Real-time multi-state classification of short-term voltage stability based on multivariate time series machine learning

Abstract The analysis of the significant amount of data collected by PMU devices in wide-area monitoring, protection and control (WAMPAC) applications has been a great challenge for assessing power system fast phenomena. This paper presents a novel methodology for real-time assessment of short-term voltage stability (STVS) under large disturbances with an approach based on data mining and machine learning. This methodology classifies off-line the power system stability in multiple operating states through the calculation of the maximal Lyapunov exponent and dynamic voltage indices. This allows identifying not only fast voltage collapses (FVC) but also fault-induced delayed voltage recovery (FIDVR) events. The multivariate time series data of the power system dynamic response are processed and transformed with a symbolic representation technique.
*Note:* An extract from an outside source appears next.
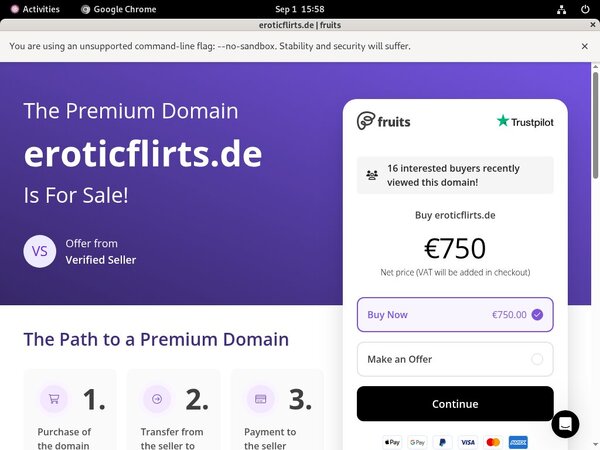Dismiss the unsupported command-line flag warning
600x450 pixels.
coord(585,46)
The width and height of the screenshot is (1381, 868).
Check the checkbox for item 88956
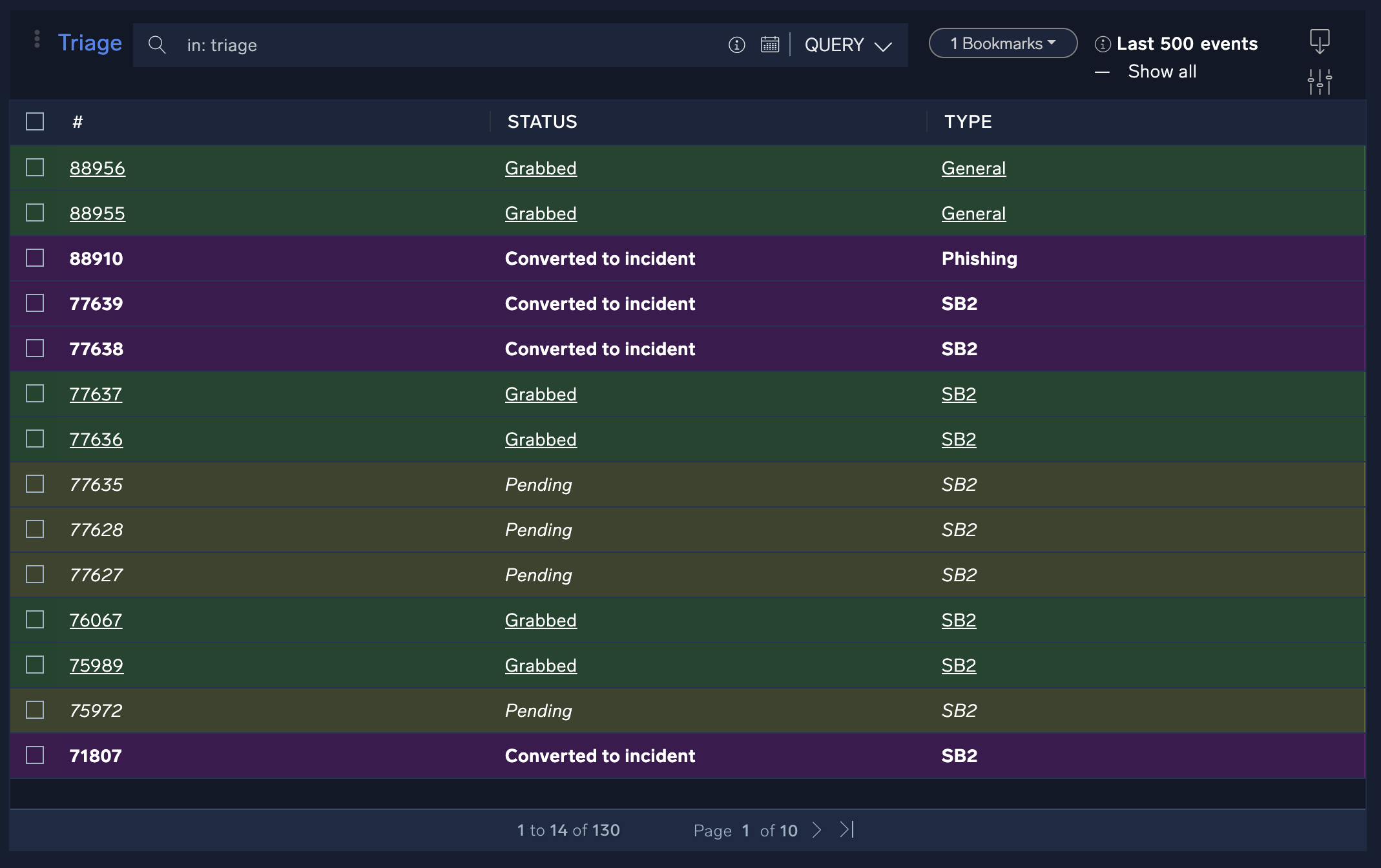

This together with the operating state classification are used to train an intelligent machine based on Random Forest proposed for applying in real time to classify the post-disturbance operating state. This methodology is tested in the New England 39-bus system. The performance of the methodology to classify the STVS in real time was verified, obtaining a classification error less than 2% using a post-contingency data window of 0.58 s and less than one-third of all the bus voltage measurements. Results show the ability of the methodology to predict voltage stability problems, having enough time to carry out automatic control actions to prevent or mitigate problems.